The Fast and the Fabulous. Harnessing GPU Power for High-performance Life Insurance Computations
Data science most often relies on heavy computations on data, either due to complexity of calculations or volume of the data, or both. In this technical presentation we want to discuss our experiences working on design and implementation of high-performance large-scale computations required in the context of life insurance ALM projections using Python, GPU and clusters. Commonly used Python data science and machine learning libraries provide simple gateways to the GPU computations that don't require GPU knowledge to use. However, if one wants to go beyond that and develop fully custom models, at least some understanding of the GPU architecture and packages allowing its utilization is necessary to truly take advantage of this technology and avoid common pitfalls.
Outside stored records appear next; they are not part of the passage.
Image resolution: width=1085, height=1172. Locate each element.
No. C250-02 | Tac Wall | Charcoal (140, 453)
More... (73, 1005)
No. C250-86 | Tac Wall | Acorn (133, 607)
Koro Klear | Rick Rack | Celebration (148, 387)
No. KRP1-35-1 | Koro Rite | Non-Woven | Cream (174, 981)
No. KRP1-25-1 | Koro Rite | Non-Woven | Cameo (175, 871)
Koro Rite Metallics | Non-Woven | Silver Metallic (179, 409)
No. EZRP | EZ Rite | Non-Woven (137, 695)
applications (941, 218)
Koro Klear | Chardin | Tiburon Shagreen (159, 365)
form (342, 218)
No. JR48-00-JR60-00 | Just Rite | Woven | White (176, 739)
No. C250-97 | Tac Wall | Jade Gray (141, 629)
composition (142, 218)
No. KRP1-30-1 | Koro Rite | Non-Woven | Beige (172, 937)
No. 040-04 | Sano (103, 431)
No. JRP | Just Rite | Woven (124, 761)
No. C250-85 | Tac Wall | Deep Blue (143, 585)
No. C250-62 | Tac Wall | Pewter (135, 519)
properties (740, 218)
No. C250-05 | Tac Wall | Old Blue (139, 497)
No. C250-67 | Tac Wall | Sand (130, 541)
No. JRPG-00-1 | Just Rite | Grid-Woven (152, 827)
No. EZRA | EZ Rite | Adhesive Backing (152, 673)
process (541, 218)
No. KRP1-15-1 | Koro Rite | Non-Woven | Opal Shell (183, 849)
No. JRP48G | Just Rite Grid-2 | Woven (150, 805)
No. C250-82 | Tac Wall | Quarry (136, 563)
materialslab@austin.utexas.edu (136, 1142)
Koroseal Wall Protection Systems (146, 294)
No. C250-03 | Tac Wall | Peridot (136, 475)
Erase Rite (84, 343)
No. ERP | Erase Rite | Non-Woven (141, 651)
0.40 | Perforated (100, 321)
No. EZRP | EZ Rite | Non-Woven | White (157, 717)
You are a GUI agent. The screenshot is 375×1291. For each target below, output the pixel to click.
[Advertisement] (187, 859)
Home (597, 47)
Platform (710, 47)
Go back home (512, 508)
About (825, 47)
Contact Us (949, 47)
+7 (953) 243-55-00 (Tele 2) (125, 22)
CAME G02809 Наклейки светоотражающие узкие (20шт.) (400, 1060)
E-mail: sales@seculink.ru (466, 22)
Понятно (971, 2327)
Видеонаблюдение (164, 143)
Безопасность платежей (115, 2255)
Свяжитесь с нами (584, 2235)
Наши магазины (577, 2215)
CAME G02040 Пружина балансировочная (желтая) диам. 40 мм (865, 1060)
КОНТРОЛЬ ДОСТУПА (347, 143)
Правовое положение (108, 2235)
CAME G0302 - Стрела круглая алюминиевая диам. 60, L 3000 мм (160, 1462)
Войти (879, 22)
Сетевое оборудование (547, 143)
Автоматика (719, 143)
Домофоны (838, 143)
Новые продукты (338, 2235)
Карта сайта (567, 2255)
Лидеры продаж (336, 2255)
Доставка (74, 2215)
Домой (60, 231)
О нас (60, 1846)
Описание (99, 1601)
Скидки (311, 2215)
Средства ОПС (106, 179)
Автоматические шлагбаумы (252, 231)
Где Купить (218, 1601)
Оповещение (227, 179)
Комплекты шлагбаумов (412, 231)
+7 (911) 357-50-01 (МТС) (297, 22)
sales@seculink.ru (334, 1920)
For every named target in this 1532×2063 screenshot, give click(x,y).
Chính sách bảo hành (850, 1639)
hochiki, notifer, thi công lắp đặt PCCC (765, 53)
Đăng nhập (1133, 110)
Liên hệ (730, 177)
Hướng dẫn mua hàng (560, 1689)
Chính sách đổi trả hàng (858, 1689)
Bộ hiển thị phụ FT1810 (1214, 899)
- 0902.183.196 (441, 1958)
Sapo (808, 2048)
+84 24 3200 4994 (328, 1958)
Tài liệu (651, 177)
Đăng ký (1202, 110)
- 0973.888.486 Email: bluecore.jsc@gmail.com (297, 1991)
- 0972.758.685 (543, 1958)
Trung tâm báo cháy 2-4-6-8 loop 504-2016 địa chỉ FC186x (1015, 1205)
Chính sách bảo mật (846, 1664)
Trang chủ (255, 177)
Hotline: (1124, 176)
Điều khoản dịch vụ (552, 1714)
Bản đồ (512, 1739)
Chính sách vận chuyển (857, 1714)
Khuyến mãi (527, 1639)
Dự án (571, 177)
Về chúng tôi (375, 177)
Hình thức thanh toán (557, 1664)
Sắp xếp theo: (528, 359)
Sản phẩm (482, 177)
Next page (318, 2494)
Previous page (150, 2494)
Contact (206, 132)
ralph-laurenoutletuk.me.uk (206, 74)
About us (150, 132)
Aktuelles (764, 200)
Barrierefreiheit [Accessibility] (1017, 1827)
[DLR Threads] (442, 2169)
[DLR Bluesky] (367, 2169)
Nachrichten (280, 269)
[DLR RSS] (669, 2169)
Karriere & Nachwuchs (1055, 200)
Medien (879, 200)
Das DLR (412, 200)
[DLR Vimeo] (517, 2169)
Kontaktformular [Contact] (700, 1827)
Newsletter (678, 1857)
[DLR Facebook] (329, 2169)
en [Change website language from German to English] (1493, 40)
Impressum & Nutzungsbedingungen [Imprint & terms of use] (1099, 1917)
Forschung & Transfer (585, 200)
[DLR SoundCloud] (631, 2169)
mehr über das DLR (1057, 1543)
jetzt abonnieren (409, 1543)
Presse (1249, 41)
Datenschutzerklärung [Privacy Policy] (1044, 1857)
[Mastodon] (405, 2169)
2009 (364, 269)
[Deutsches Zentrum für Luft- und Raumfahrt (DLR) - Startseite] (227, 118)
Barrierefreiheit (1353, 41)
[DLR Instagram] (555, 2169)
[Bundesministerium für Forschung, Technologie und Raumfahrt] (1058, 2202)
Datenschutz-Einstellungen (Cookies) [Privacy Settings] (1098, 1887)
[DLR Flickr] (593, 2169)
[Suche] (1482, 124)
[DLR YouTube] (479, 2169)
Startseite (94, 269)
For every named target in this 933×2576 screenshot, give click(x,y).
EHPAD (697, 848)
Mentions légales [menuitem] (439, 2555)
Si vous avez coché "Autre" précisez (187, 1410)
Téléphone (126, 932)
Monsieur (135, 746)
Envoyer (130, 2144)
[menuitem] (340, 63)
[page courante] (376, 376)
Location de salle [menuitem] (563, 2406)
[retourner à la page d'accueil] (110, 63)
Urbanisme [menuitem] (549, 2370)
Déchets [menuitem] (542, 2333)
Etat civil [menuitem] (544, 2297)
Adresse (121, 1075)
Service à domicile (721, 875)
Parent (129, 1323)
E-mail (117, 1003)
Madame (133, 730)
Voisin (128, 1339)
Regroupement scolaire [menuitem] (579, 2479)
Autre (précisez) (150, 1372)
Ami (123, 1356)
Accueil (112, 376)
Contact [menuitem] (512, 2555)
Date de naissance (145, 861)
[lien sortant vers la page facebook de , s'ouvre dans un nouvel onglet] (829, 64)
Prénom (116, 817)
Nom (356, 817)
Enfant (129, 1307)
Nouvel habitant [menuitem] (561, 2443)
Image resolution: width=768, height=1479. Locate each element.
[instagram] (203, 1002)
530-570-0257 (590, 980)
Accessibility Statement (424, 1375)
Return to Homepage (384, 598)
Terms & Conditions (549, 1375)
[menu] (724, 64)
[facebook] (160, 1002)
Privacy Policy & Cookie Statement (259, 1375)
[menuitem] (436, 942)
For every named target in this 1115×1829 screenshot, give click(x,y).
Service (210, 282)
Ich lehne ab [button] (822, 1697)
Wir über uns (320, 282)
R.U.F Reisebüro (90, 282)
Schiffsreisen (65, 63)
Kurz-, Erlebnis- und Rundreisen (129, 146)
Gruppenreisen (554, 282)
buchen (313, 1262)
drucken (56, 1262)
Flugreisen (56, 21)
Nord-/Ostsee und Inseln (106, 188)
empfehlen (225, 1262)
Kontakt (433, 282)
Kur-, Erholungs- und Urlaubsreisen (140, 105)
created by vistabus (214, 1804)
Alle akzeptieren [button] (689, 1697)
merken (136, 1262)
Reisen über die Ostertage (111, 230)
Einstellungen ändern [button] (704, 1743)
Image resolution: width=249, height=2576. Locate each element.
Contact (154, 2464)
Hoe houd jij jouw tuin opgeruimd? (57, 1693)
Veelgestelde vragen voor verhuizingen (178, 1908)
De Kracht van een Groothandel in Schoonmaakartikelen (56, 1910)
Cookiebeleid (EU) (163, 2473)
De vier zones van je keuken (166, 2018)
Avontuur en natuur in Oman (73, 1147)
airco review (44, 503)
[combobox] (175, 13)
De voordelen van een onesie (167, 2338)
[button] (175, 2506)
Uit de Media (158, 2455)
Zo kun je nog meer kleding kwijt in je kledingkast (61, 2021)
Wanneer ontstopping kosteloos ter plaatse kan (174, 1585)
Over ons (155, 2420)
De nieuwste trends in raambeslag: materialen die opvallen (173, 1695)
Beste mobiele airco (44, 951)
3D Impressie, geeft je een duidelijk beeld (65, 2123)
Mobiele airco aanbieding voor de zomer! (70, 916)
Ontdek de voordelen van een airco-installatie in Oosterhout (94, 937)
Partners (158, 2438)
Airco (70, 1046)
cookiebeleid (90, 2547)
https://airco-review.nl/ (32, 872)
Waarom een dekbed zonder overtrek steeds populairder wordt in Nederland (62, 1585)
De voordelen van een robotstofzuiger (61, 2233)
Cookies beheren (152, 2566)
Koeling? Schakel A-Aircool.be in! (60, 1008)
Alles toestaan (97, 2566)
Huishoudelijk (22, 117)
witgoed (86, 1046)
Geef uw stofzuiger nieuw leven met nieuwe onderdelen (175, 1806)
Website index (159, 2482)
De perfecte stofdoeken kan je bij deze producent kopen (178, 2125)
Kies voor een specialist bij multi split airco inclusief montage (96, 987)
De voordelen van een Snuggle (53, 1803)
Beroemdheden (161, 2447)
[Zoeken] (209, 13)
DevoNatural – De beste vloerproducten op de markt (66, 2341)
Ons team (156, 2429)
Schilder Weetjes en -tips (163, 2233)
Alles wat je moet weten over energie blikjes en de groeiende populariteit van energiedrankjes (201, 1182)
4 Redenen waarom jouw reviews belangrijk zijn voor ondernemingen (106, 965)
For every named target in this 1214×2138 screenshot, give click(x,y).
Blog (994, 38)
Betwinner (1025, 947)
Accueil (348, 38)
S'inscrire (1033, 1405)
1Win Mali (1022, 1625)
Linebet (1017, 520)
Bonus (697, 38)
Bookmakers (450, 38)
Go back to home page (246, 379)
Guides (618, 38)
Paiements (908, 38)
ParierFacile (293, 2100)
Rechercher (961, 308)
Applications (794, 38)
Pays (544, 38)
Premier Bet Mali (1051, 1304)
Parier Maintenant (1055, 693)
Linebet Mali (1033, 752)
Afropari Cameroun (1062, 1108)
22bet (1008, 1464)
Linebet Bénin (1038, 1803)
We will present the difference in the computation model of the CPU and GPU, types of problems that can be efficiently tackled using massive parallelization on GPU and clusters, Python libraries that can be used by modelers with different levels of experience and some hints on what to do and what not to do when implementing GPU computations. We will also show benchmarks of our implementations to show that speed-ups in order of magnitude of up to 1000x are possible with an appropriately chosen model and implementation architecture.
We believe our considerations and examples can be very useful to anyone working with life insurance data. While we focus on multidimensional liability and asset projections, these methods can be applied to any data engineering or data science problems equally well. We also use this opportunity to highlight key differences between developing sandboxed models for adhoc studies versus IT-approved production models.